→ TO BE DONE
Could you reproduce, word for word, the portion of the piece below on vandalism in Cascadilla Hall that runs between "The dorm I live" and "typical, street graffiti.", inclusive?

→ DOCUMENT TEXT
+--

The dorm I live in, Cascadilla Hall, has been vandalized incessantly since the beginning of the semester. The vandals (assuming there are more than one) had at one point contained their activities to the elevators, writing nonsensical and antagonizing phrases on the doors, but when the dorm staff decided to shut down the elevators as punishment, they continued their graffiti on the walls of the stairwells. I use the term “graffiti” here loosely, as their work lacks the artistic brand of typical, street graffiti.

My day hasn’t really been affected by the suspension of our elevator use; I take the stairs four out of five times when ascending the building, and I always take the stairs when descending. Likewise, the messages written on the walls (some of them, anti-religious; others, directed at specific individuals) haven’t bothered me a whole lot. Unless they eventually decide to target me specifically or demonstrate more criminal, injurious intent, I will continue to observe the affair from afar, as a third party, with minimal alarm.

My Home, As It Were

Even though I’m not indifferent, my retracted outlook on the matter would likely attract some admonishment from the residence hall staff. They seem to think that I, like the rest of my dorm mates, am responsible for allowing unwelcome guests into our home (if the perpetrators are not already Cascadilla residents), and as this dorm is essentially my “home” for the current semester, they believe that I should be expected to care for it in the same way that I would care for my own house.

As it turns out, I’m having trouble making that connection when I do not actually consider the elevator and stairs in this building to be part of my home. To be sure, I genuinely care about the condition of the property near to my living space, and I also care about the property of this school. It’s just that there are socio-environmental factors at work here (e.g. proximity and the diffusion of responsibility in communal living arrangements) that make it difficult to bring the recent vandalism—how shall we say—close to home.

+--

→ ENTRIES
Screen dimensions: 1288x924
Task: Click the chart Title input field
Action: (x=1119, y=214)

+--

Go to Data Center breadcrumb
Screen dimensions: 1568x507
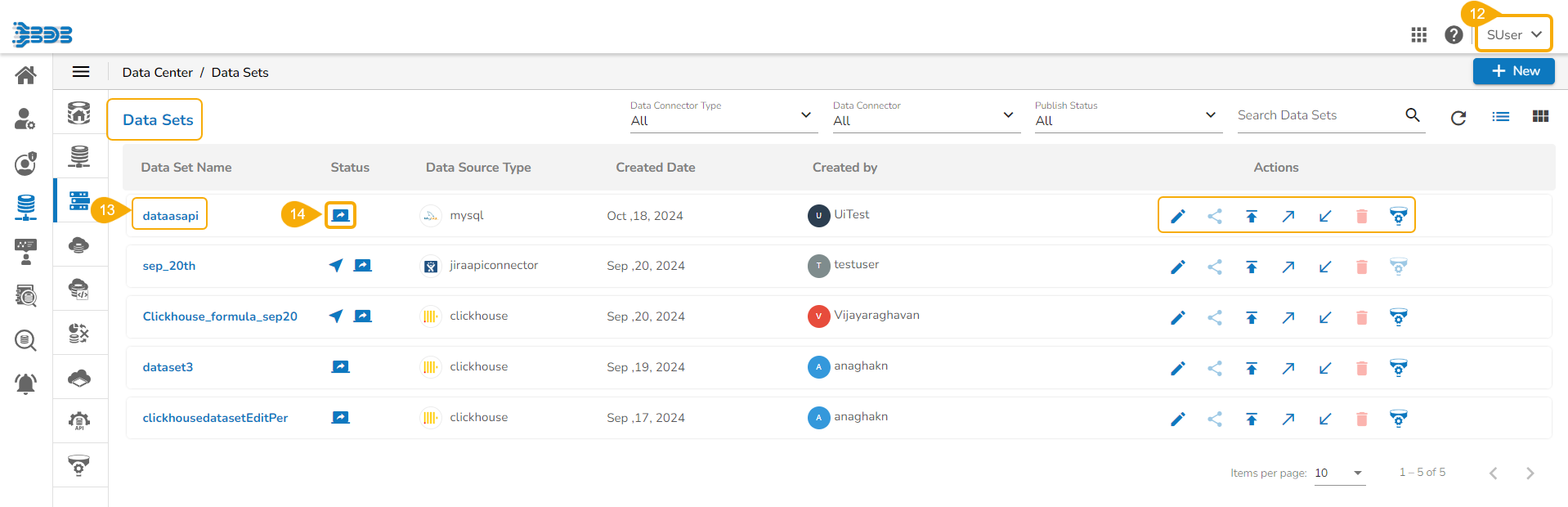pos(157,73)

+--

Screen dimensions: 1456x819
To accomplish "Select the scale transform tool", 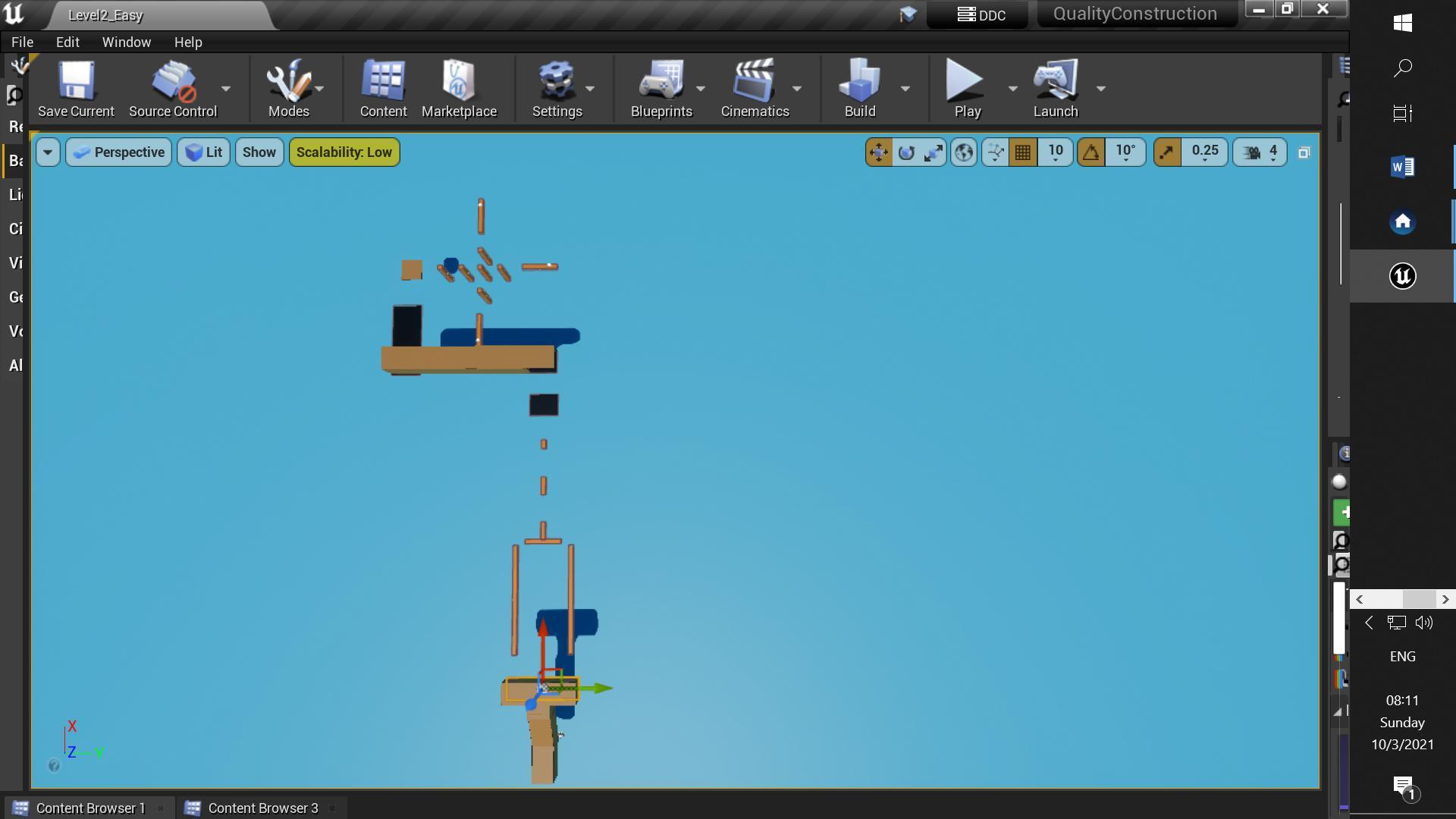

+--

→ COMPLETED TASK
The dorm I live in, Cascadilla Hall, has been vandalized incessantly since the beginning of the semester. The vandals (assuming there are more than one) had at one point contained their activities to the elevators, writing nonsensical and antagonizing phrases on the doors, but when the dorm staff decided to shut down the elevators as punishment, they continued their graffiti on the walls of the stairwells. I use the term “graffiti” here loosely, as their work lacks the artistic brand of typical, street graffiti.